2. Keep Track of Your Finances
One of the most important things to do to prepare for retirement is to know what you owe and what you own. Keeping track of your finances will help you avoid any nasty surprises in the future.
To find out about any debt, run a free credit check. A free credit report will tell you how much you owe and who is responsible for paying the debt.
It’s also good to know your credit score. This is because having a low score can affect your ability to get a loan in the future. It can also affect your ability to rent an apartment or get another job should it be necessary.
By working with a financial planner early on, you can get personal and detailed advice for your situation. Getting financial guidance will help you plan for:
- Tax planning
- Estate planning
Thinking about this in advance will ensure that you and your loved ones are ready for whatever the future holds.
3. Check if You Qualify for Social Security Benefits
To qualify for social security, you have to prove that you’ve worked for at least 10 years. But, your benefits will also differ depending on whether you’re single or married.

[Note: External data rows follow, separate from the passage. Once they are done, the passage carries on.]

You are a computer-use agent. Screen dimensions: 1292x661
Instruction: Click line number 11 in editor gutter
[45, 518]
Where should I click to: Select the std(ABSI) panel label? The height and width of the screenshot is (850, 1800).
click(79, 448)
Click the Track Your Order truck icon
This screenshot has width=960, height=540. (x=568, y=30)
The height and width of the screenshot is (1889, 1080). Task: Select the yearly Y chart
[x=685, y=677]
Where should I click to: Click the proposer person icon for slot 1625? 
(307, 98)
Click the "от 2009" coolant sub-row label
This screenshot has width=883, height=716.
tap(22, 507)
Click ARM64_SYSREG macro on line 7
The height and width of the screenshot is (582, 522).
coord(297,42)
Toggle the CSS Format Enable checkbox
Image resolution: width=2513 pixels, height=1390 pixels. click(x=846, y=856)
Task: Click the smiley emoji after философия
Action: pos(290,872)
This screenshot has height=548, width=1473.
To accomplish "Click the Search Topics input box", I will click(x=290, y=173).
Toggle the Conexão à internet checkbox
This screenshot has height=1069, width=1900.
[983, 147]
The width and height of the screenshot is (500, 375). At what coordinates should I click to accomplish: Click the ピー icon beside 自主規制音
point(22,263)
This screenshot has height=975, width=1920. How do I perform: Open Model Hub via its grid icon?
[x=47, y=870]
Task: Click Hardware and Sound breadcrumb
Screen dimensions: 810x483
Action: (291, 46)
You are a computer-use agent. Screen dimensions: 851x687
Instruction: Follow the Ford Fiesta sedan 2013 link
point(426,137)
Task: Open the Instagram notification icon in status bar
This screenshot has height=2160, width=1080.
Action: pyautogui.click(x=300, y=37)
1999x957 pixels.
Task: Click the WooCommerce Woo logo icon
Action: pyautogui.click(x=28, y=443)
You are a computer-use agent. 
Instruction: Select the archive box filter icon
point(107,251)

Unfortunately, qualifying for social security can be more difficult for women. This is because many women often have extended periods of not earning any income. Reasons for this include:
- Maternity leave
- Caring for a parent
- Other family responsibilities
These gaps in your earnings can lead to fewer social security benefits for women compared to men.
Today, the age a person qualifies for full social security is 62. This is applicable if your spouse is receiving retirement or disability benefits. That said, you can benefit from social security if you retire early with adequate earning records.
In some cases, you can benefit from social security as early as 60 if your spouse or ex-spouse dies.
4. Be Aware of Healthcare Costs
According to research, the average women will pay over $40,000 more in health care compared to the average man.
This is because women live 2 years longer than men on average. Not only this, women have fewer retirement resources than men. With this in mind, their health care costs are higher.
To prepare for the surprises of life, you may consider long-term care insurance or creating a health savings account early on.
Remember, health care costs are on the rise, so it makes sense to budget for these predictions as well.
5. Make Calculated Investments
You shouldn’t be scared of making calculated investments.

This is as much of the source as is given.